Hilarious shout-out from the Microsoft Developer Twitter account.
During the final minutes of Build, I even got a shout-out from Dona, Seth, and Christina for this. This really made my day! 🎉😃
My thank you tweet with the 8-bit collage.
I receive quite some requests for 8-bit portraits now 😅. I hope you understand I can’t do all of them. I make them by hand, pixel by pixel (using a tool called Aseprite). It takes quite some time to create a recognizable pixel portrait for someone. If you want to support my creative work, please buy me a coffee: ko-fi.com/marcduiker and let’s get in touch 😊.
The Cheez-It Deth Match game
I only used the visual blocks and the built-in sprite editor to make this game called Cheez-It Deth Match. The game refers to a social hour during MSBuild day 2, where Dona Sarkar and Seth Juarez were ‘cooking’ Cheez-Its 🤔. Deth refers to the combination of Dona and Seth (see this tweet).
It’s a local two-player game, best played with a keyboard. One player plays Dona, and the other Seth and whoever eats the most Cheez-Its wins. Play it online at makecode.com 🕹. The game is definitely not perfect, but I built it in just 1.5 hours! The development & playing experience is incredibly smooth and fun.

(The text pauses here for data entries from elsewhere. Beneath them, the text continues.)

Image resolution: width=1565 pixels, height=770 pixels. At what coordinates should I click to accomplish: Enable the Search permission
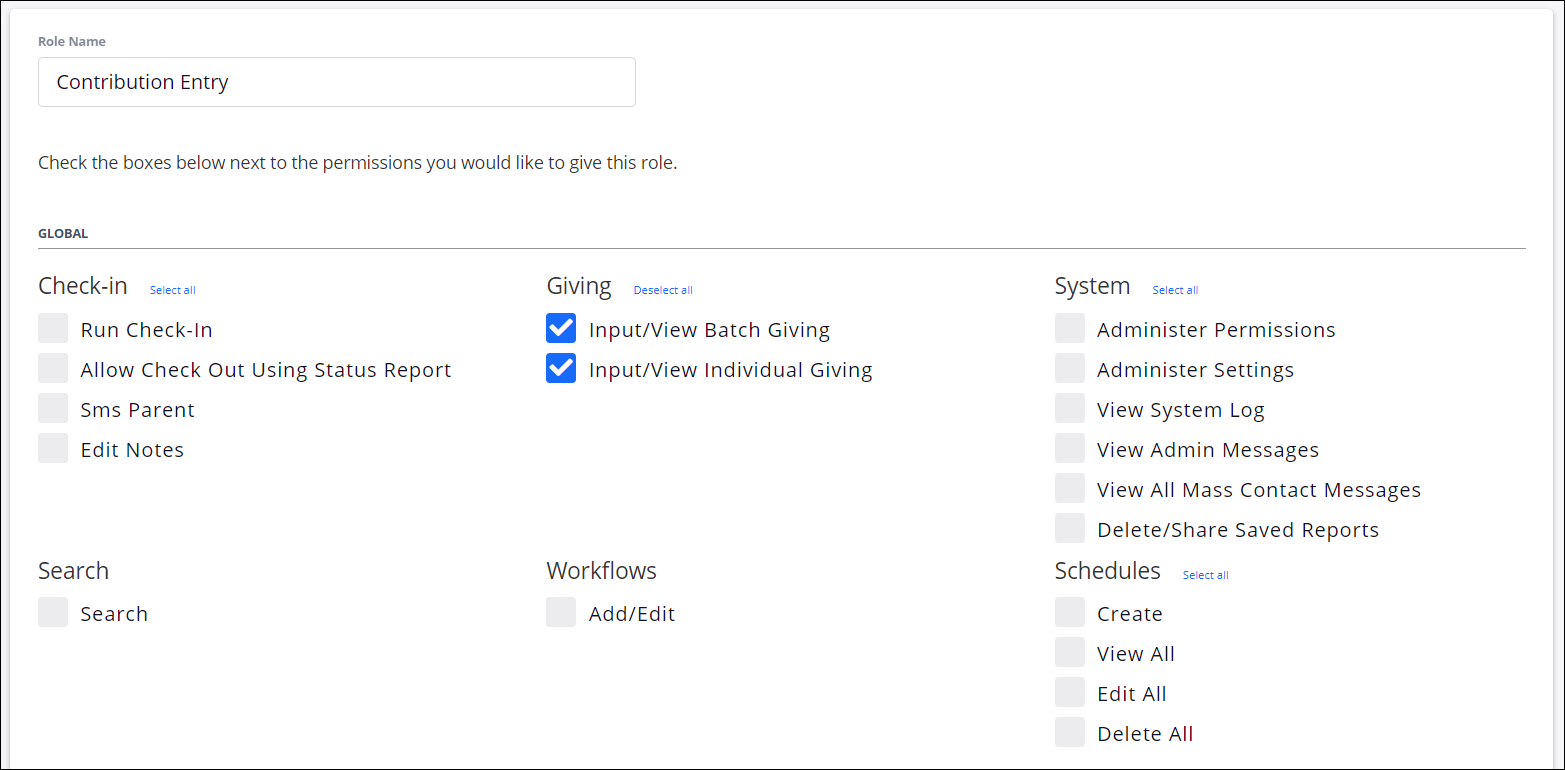53,612
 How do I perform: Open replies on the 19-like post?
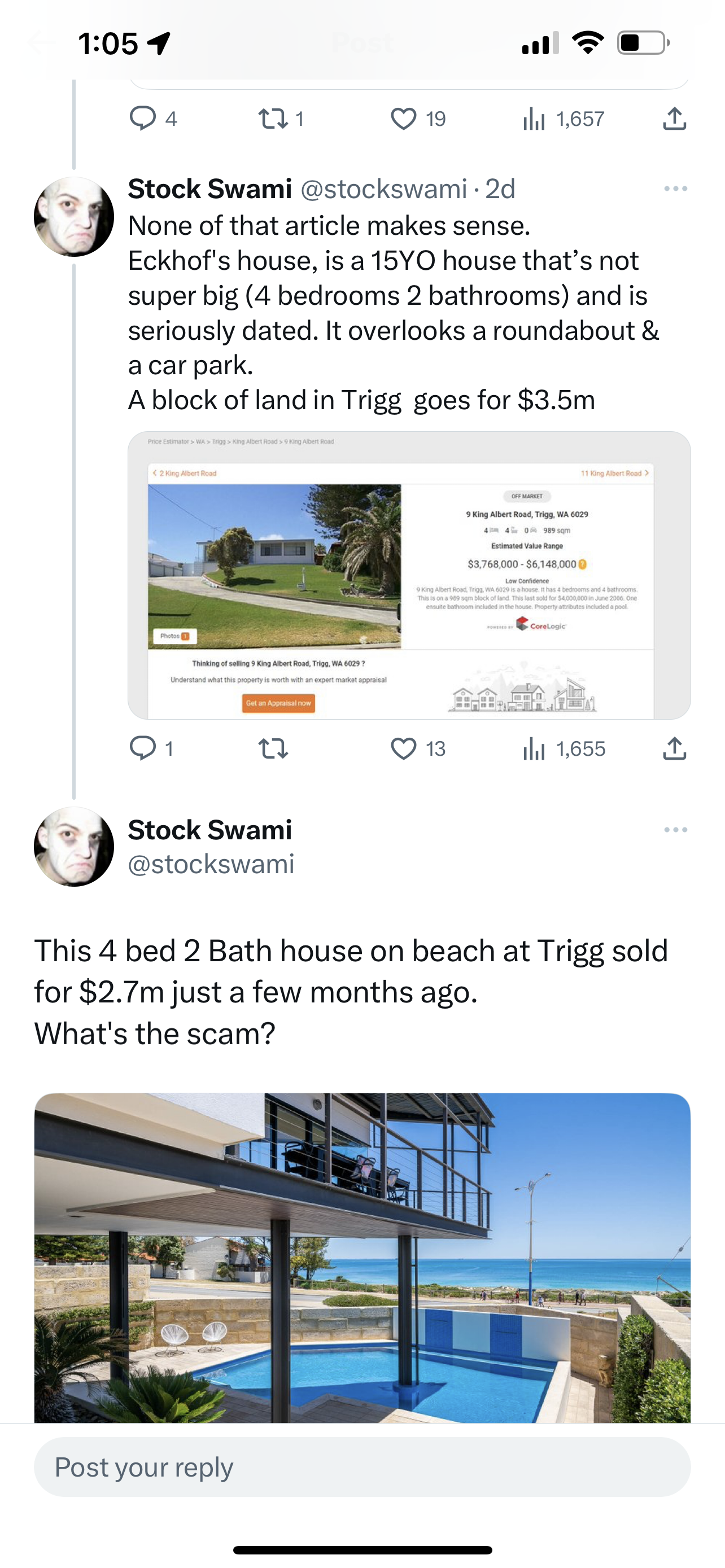(x=143, y=118)
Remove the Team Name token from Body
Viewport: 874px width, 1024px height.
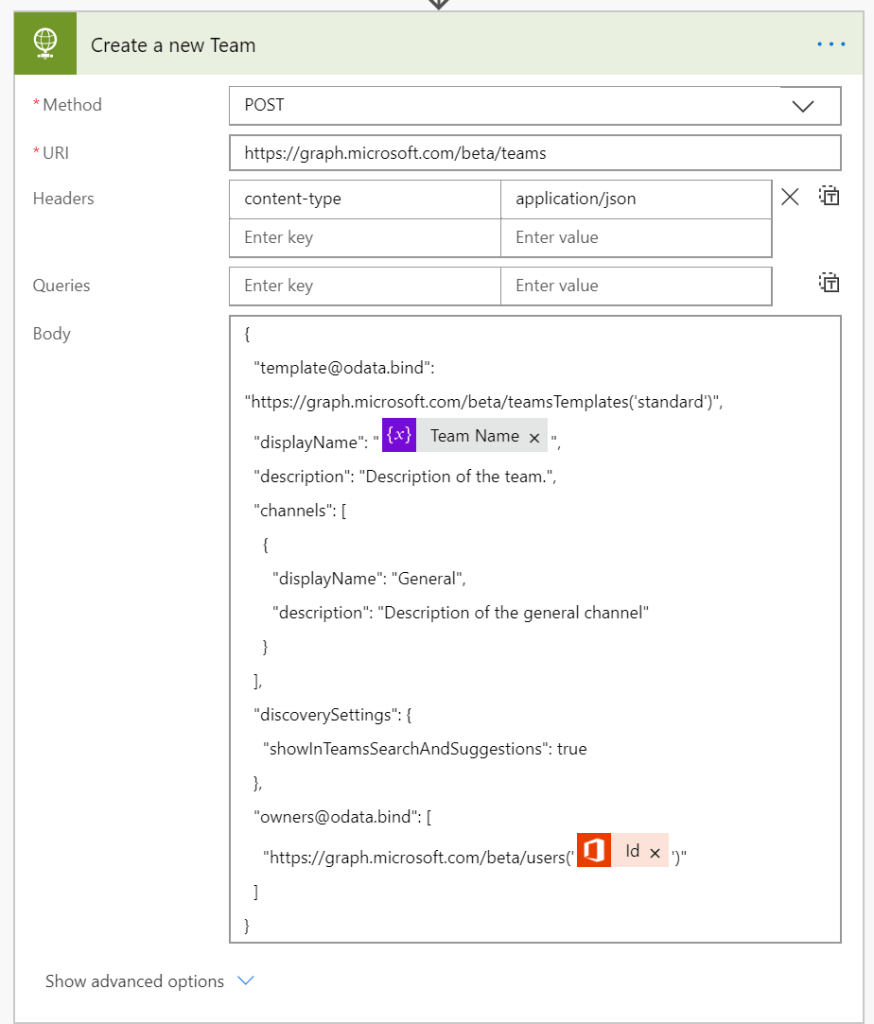tap(534, 437)
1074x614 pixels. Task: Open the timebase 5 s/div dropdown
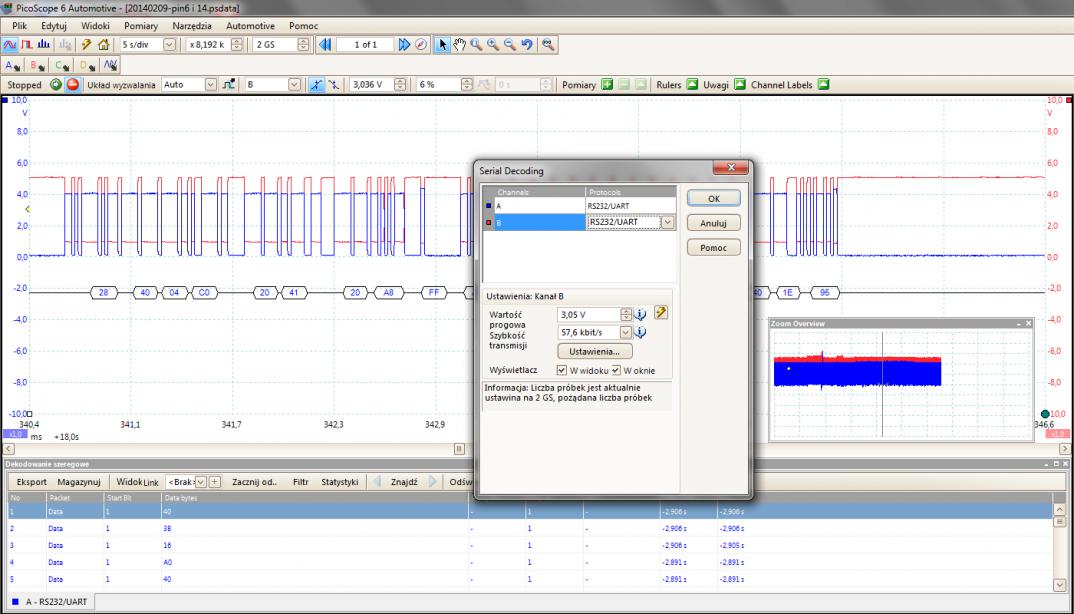168,45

Due to all the interactions (live and on Twitter) with the hosts and attendees, I really felt part of the event, even part of the team. I had so much fun during my speaking opportunities, and I really hope it helped and inspired other developers. ❤️
I’m also thrilled my creative contributions were so well received, and I hope it made the event even more engaging and fun. I’m looking forward to the next MSBuild!